SAN ANTONIO – No game in The Finals has been decided or even tilted dramatically in the final seconds by the use of the NBA’s replay rule. But some day that will happen, at which point we know these things will happen:
- The officiating crew will huddle, then move as one to the sideline. The crew chief will don a headset to put him in communication with the broadcast truck outside the arena, and all three refs will watch and re-watch a series of slow- and regular-motion video clips, sometimes zoomed to the brink of graininess.
- Fans, players and coaches will simultaneously focus their gazes on the video screens in house.
- Players will gulp water, towel off and catch their breath while coaches pounce on the moment to call out a play, offer some advice and do otherwise timeout-ly things.
- If the replays support the home team’s side of the disputed play, home fans will amp up their noise in hopes of influencing the refs down below. If the video evidence looks to support the visitors, the joint gets quieter.

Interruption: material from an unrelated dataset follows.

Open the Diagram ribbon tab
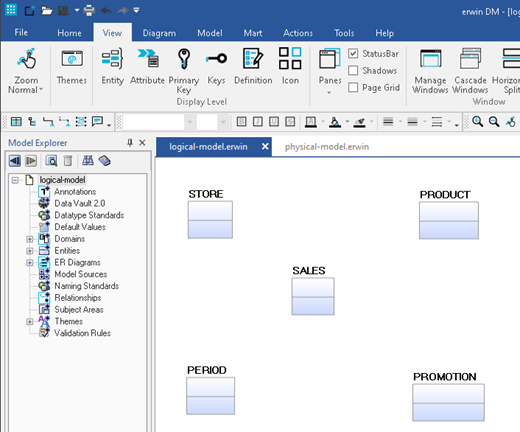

- ABC analyst Jeff Van Gundy will sneer at the whole process, saying that the correct call was obvious from the start. He’ll do this whether he’s working the game for ABC/Disney or whether he’s on a weekend getaway in the Alps.
- Folks at home, remote in hand, feet raised, will glance at the time and realize how soon that morning alarm clock is going to go off. They too will get antsy.

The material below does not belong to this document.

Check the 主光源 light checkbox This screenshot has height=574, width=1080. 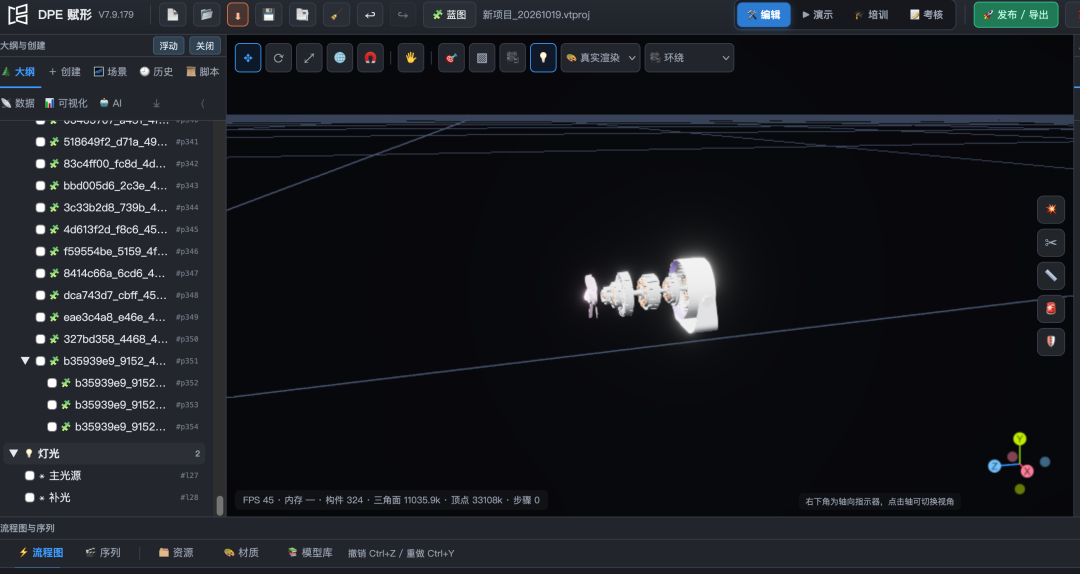[x=30, y=475]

- The people at NBA HQ in New York’s Olympic Tower will smile, satisfied that the game will be adjudicated correctly and that there will be less work waiting in the morning in terms of appeals, error reports and cranky feedback.
That last item, you should know, carries enough weight to trump everything else on that list when it comes to current and future usage of “instant relay review triggers,” as Rule No. 13 of the official NBA rulebook calls them.

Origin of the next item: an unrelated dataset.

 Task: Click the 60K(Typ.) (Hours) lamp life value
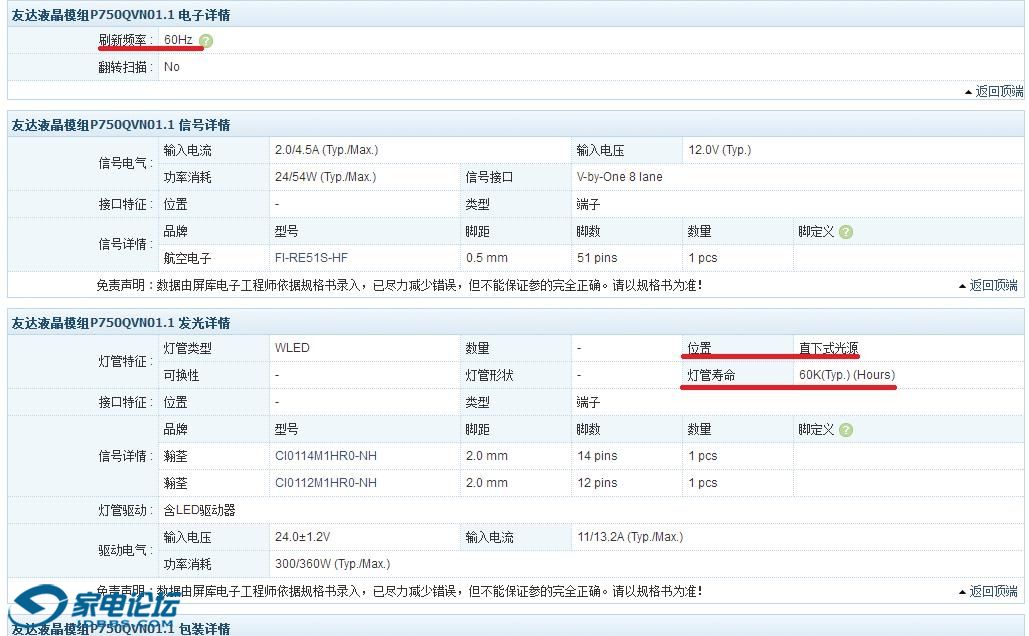point(846,376)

Just the other day in Miami, as the 2013 Finals started, NBA commissioner David Stern reaffirmed his support of the rule and talked of broadening it. It’s one of the agenda items for the league’s competition committee when it meets this week in San Antonio.
“Everyone with a smart phone can see it, everyone at home can see it, and everyone who is sitting with the scoreboards that are going to be the new toy of our arenas that give a great view [can see it].” Stern said. “But the poor officials don’t really see it that way. It’s discordant to us. The idea is to have the game decided on its merits.”
Players, coaches, referees and NBA sages contacted for this story also landed overwhelmingly on the side of getting calls correct. Many suggested tweaks, but the bottom line for all was accuracy over elapsed time or any other objection.
“You’re stopping the flow of the game and you’re lengthening the game,” coach and broadcaster Hubie Brown said. “Pretty soon it’s going to be like baseball, where it never ends. But coaches and players do not want to have a game lost because somebody blew a call, either on an out-of-bounds play or a bad call.”
The last two minutes of games, in which plays such as Brown mentioned bring action to a halt, turn the spotlight on replay in a way that’s not always enjoyable. There is a delay. There is what sometimes appears to be indecision being played out in front of the world. But the alternative seems unthinkable to many. (more…)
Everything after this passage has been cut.